--- PROVIDED TEXT ---
The STRANDS Project: Long-Term Autonomy in Everyday Environments (1604.04384v2)

Abstract: Thanks to the efforts of the robotics and autonomous systems community, robots are becoming ever more capable. There is also an increasing demand from end-users for autonomous service robots that can operate in real environments for extended periods. In the STRANDS project we are tackling this demand head-on by integrating state-of-the-art artificial intelligence and robotics research into mobile service robots, and deploying these systems for long-term installations in security and care environments. Over four deployments, our robots have been operational for a combined duration of 104 days autonomously performing end-user defined tasks, covering 116km in the process. In this article we describe the approach we have used to enable long-term autonomous operation in everyday environments, and how our robots are able to use their long run times to improve their own performance.

• The paper introduces the STRANDS Core System, a novel architecture for robust, long-term autonomous operation in everyday indoor settings.
• It employs adaptive navigation, efficient task scheduling, and Frequency Map Enhancement to predict and respond to dynamic environmental changes.
• Extensive real-world deployments achieved 104 cumulative days of operation with 8,444 tasks completed, validating the system's endurance and effectiveness.

The STRANDS Project: Long-Term Autonomy in Everyday Environments

The paper "The STRANDS Project: Long-Term Autonomy in Everyday Environments," authored by Hawes et al., presents significant advancements in robotic long-term autonomy (LTA) for indoor service robots. The STRANDS project integrates cutting-edge artificial intelligence and robotic technologies into mobile service robots, specifically designed for use in real-world environments. The project's novelty lies in its focus on enabling robots to perform multiple tasks autonomously over extended periods, improving their performance through long-term observation and experience in dynamic indoor settings.
---
According to the STRANDS project text, how many kilometers did the robots cover across the four deployments?
--- RECORDED INFORMATION ---
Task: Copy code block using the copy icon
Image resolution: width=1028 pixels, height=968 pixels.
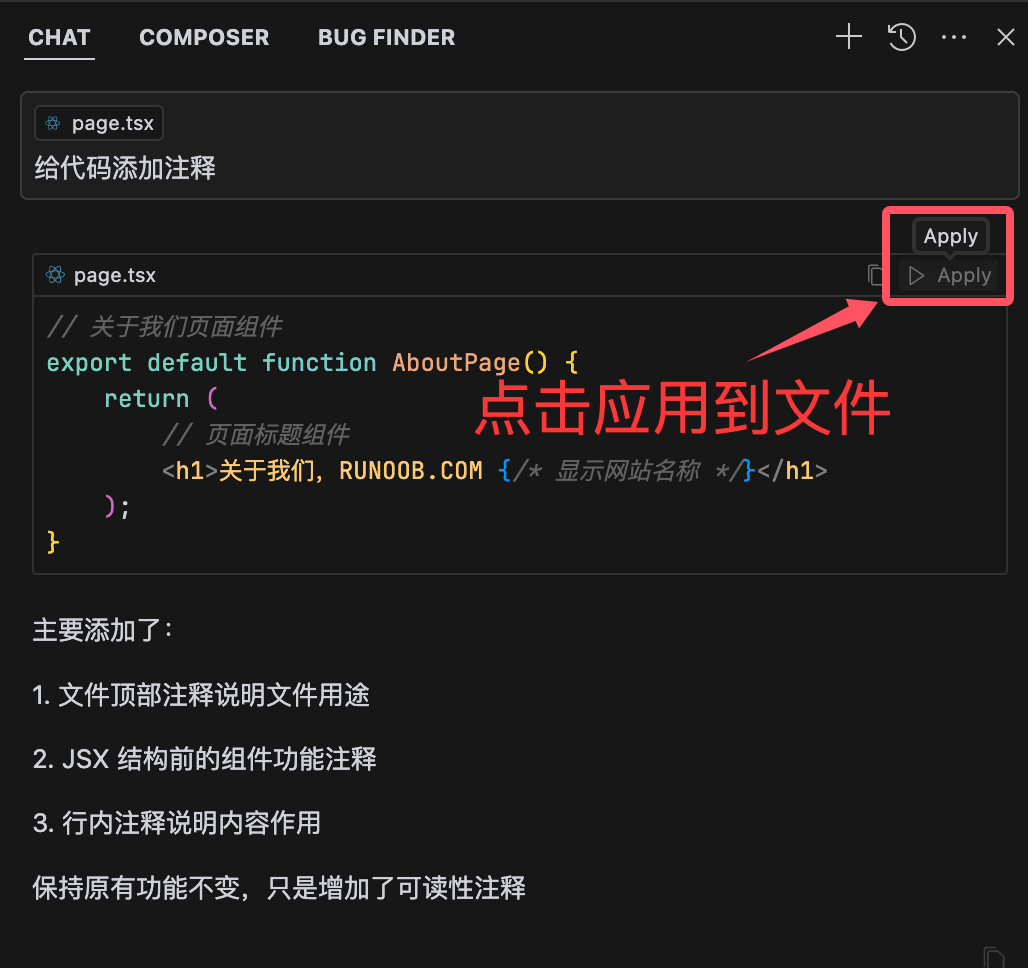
---
• [ANSWER TO THIS PROBLEM]:
116 km